Collected data entries:

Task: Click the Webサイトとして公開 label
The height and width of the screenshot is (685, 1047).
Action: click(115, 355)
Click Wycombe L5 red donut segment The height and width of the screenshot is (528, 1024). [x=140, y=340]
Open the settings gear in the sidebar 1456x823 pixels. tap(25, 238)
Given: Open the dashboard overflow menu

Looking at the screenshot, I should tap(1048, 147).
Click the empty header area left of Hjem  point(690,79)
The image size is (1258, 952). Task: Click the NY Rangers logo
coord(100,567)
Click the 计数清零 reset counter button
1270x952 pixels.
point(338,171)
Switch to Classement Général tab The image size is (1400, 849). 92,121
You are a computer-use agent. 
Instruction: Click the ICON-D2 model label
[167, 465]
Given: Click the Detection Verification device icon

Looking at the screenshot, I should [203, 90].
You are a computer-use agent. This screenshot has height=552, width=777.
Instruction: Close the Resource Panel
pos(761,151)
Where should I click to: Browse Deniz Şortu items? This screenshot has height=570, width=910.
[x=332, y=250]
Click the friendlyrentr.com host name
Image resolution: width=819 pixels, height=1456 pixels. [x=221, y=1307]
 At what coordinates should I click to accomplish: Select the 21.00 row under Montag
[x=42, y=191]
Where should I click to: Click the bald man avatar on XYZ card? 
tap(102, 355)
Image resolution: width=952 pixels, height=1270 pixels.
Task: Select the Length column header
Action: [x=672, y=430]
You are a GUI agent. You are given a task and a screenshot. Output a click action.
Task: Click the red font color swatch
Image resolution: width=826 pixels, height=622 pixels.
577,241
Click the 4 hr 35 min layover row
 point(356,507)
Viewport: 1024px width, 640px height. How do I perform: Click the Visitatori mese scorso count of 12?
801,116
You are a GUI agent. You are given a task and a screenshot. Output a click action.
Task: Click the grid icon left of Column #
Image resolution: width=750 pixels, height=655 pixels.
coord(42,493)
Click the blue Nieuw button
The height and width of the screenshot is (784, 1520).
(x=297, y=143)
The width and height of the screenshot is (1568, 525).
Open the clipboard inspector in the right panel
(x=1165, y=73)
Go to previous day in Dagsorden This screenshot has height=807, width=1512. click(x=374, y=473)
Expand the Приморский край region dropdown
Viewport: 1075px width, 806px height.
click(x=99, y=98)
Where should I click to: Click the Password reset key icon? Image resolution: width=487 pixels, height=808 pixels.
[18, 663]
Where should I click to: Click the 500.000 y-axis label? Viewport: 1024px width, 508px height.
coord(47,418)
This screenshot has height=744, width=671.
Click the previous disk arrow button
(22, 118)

#### Work item
Every line of the data above should be output exactly as written.

#### Worked solution
Task: Click the Webサイトとして公開 label
The height and width of the screenshot is (685, 1047).
Action: click(115, 355)
Click Wycombe L5 red donut segment The height and width of the screenshot is (528, 1024). [x=140, y=340]
Open the settings gear in the sidebar 1456x823 pixels. tap(25, 238)
Given: Open the dashboard overflow menu

Looking at the screenshot, I should tap(1048, 147).
Click the empty header area left of Hjem  point(690,79)
The image size is (1258, 952). Task: Click the NY Rangers logo
coord(100,567)
Click the 计数清零 reset counter button
1270x952 pixels.
point(338,171)
Switch to Classement Général tab The image size is (1400, 849). 92,121
You are a computer-use agent. 
Instruction: Click the ICON-D2 model label
[167, 465]
Given: Click the Detection Verification device icon

Looking at the screenshot, I should [203, 90].
You are a computer-use agent. This screenshot has height=552, width=777.
Instruction: Close the Resource Panel
pos(761,151)
Where should I click to: Browse Deniz Şortu items? This screenshot has height=570, width=910.
[x=332, y=250]
Click the friendlyrentr.com host name
Image resolution: width=819 pixels, height=1456 pixels. [x=221, y=1307]
 At what coordinates should I click to accomplish: Select the 21.00 row under Montag
[x=42, y=191]
Where should I click to: Click the bald man avatar on XYZ card? 
tap(102, 355)
Image resolution: width=952 pixels, height=1270 pixels.
Task: Select the Length column header
Action: [x=672, y=430]
You are a GUI agent. You are given a task and a screenshot. Output a click action.
Task: Click the red font color swatch
Image resolution: width=826 pixels, height=622 pixels.
577,241
Click the 4 hr 35 min layover row
 point(356,507)
Viewport: 1024px width, 640px height. How do I perform: Click the Visitatori mese scorso count of 12?
801,116
You are a GUI agent. You are given a task and a screenshot. Output a click action.
Task: Click the grid icon left of Column #
Image resolution: width=750 pixels, height=655 pixels.
coord(42,493)
Click the blue Nieuw button
The height and width of the screenshot is (784, 1520).
(x=297, y=143)
The width and height of the screenshot is (1568, 525).
Open the clipboard inspector in the right panel
(x=1165, y=73)
Go to previous day in Dagsorden This screenshot has height=807, width=1512. click(x=374, y=473)
Expand the Приморский край region dropdown
Viewport: 1075px width, 806px height.
click(x=99, y=98)
Where should I click to: Click the Password reset key icon? Image resolution: width=487 pixels, height=808 pixels.
[18, 663]
Where should I click to: Click the 500.000 y-axis label? Viewport: 1024px width, 508px height.
coord(47,418)
This screenshot has height=744, width=671.
Click the previous disk arrow button
(22, 118)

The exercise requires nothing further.